The in vitro/in vivo difference in enhanced skin permeation of nicardipine hydrochloride (NC) by simultaneous use of 1-menthol and ethanol (MEW system, 1-menthol:ethanol:water = 5:40:55) was investigated in hairless rats. First, the cutaneous blood flow clearance (clearance from skin to blood flow) of NC per unit area of skin (CLCB/A), which was comparable to the permeability coefficient across skin (PC), was calculated from intracutaneous and intravenous injection data using the deconvolution method; the value was 1.67 microliters/h/cm2. Two formulations containing NC and the MEW system, solution (SOL) and 15% hydroxypropyl cellulose gel (GEL), were used for in vitro and in vivo permeation experiments.

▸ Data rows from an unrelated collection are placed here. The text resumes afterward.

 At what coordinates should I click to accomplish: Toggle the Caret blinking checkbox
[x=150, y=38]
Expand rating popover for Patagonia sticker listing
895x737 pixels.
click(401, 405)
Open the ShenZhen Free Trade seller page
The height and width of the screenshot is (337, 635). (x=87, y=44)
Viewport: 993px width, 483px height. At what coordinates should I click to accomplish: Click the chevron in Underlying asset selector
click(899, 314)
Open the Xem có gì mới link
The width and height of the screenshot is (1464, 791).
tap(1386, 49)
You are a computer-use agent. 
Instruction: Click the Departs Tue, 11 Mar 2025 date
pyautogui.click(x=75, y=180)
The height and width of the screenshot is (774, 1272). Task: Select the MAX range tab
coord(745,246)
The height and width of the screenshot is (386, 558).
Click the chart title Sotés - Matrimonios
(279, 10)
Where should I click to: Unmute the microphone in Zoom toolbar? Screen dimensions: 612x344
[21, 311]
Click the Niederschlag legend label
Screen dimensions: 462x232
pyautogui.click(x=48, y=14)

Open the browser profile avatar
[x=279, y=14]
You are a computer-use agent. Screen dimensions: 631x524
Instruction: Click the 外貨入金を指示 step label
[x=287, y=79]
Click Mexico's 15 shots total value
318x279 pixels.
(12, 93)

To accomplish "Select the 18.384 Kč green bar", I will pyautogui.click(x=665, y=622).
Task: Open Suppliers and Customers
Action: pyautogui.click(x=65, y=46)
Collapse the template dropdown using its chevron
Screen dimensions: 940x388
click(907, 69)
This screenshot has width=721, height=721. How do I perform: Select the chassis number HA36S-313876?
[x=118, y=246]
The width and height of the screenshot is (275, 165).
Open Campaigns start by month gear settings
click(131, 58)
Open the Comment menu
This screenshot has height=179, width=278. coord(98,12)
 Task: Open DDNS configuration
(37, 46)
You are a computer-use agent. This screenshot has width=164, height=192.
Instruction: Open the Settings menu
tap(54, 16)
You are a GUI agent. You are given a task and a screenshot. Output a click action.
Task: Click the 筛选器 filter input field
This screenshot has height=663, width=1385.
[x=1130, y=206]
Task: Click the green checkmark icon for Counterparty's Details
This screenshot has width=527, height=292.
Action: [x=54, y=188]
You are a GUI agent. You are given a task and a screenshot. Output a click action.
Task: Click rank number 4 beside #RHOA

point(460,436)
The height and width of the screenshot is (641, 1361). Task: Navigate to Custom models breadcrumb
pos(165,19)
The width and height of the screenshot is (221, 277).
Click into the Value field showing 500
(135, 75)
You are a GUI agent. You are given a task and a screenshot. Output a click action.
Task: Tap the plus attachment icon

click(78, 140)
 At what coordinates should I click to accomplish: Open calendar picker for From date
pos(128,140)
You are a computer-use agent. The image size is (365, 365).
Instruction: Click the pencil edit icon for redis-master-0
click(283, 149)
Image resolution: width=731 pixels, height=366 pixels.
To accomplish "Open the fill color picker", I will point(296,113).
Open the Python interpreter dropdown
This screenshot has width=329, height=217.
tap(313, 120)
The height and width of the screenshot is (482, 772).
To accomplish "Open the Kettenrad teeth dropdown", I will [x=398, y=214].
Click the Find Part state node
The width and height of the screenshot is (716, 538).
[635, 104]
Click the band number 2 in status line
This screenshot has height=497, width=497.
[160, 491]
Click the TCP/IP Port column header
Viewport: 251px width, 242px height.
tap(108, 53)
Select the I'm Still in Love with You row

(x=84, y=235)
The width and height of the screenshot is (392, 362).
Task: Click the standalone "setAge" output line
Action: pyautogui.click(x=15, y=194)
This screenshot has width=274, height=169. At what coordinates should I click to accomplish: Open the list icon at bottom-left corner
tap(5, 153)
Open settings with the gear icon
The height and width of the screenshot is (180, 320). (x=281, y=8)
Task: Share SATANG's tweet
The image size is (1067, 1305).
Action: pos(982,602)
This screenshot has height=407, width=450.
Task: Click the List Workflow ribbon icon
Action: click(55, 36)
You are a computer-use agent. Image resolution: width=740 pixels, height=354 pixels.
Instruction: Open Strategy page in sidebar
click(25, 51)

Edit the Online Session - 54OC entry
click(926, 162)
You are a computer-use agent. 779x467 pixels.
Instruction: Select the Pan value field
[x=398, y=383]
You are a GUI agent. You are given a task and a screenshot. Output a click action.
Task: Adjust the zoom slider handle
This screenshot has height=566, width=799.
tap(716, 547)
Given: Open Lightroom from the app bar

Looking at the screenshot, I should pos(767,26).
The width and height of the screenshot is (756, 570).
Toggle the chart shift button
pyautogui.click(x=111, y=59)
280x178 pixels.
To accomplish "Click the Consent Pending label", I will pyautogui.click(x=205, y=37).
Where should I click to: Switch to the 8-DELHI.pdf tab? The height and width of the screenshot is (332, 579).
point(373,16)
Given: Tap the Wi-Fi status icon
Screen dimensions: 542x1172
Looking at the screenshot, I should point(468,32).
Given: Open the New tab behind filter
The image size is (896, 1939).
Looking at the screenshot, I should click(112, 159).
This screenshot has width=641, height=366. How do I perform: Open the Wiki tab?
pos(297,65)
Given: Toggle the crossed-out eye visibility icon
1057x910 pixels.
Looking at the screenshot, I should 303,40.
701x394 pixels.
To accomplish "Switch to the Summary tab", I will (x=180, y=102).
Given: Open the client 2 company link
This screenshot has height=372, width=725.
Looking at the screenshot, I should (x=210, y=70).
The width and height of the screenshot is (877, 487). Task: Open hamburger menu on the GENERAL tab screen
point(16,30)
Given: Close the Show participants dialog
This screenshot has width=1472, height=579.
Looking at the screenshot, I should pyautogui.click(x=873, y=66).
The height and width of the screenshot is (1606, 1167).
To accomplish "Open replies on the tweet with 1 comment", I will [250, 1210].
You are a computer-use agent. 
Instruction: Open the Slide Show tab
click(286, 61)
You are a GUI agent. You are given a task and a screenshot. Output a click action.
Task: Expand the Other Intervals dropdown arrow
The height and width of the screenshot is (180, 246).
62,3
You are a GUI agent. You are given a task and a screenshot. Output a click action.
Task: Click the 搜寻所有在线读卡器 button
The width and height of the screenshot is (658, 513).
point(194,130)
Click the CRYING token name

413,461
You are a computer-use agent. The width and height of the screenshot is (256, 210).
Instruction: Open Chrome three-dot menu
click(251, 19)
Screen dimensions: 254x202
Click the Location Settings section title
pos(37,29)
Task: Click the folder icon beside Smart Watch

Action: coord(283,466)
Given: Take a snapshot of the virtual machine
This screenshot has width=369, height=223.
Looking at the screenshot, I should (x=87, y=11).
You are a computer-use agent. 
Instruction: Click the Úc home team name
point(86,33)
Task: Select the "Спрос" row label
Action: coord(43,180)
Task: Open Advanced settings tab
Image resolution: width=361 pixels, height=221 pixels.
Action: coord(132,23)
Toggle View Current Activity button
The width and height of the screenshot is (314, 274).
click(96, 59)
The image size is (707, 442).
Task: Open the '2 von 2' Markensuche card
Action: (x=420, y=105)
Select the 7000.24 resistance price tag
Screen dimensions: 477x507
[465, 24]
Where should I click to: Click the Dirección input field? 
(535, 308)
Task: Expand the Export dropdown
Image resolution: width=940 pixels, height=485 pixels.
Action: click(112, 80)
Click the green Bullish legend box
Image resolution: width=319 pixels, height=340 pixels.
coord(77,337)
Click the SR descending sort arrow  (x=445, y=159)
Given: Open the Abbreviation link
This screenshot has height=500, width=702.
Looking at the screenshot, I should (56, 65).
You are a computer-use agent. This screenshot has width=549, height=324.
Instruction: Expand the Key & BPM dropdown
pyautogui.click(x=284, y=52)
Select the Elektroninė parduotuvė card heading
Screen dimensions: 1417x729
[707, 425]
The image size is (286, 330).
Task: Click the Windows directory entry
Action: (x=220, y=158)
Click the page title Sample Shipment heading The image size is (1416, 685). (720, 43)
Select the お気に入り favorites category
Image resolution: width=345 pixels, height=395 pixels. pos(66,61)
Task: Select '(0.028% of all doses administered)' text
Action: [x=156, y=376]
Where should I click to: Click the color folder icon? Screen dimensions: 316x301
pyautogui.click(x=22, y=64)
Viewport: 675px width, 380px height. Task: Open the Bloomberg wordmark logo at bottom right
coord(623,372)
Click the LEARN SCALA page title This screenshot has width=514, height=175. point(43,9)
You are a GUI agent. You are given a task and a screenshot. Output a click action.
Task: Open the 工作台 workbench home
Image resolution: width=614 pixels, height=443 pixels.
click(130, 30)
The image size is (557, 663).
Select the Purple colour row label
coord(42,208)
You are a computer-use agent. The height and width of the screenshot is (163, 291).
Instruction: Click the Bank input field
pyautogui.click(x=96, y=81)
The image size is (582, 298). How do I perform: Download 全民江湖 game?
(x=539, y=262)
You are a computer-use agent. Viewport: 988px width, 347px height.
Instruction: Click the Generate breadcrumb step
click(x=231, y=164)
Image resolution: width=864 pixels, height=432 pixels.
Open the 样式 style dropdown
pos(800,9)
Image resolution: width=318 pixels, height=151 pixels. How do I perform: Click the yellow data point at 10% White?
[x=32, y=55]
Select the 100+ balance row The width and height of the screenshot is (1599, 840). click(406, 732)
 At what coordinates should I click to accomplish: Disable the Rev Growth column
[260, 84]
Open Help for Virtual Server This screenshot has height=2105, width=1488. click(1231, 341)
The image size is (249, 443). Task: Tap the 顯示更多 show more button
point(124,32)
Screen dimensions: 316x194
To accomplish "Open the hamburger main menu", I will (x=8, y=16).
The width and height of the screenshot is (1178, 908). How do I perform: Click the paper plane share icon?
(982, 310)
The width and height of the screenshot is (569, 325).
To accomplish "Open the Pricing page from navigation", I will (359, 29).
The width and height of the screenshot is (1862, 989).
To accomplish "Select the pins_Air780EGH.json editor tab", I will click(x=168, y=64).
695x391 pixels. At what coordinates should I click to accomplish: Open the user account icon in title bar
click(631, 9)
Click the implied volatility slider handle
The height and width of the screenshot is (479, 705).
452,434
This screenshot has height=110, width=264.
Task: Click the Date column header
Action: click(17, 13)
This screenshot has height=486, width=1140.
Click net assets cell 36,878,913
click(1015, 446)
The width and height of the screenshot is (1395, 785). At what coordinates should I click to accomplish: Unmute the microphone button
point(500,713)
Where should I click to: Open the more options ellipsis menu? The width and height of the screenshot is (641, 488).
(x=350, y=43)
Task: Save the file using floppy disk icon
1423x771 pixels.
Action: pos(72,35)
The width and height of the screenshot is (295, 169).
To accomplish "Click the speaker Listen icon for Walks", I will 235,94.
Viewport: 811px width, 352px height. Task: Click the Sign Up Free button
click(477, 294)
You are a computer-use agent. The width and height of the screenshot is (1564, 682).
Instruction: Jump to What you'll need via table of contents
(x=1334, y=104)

The in vitro PC of NC via excised skin from SOL (23.3 microliters/h/cm2) was significantly higher than CLCB/A, and that from GEL (1.48 microliters/h/cm2) was similar to CLCB/A. Consequently, the steady-state concentration of NC in skin during in vivo application of SOL was 6.6 times higher than corresponding in vitro data. In vivo PCs from SOL and GEL were however significantly lower than CLCB/A. These results may be explained by the findings, using a laser Doppler flowmeter, that cutaneous blood flow was decreased by the application of MEW.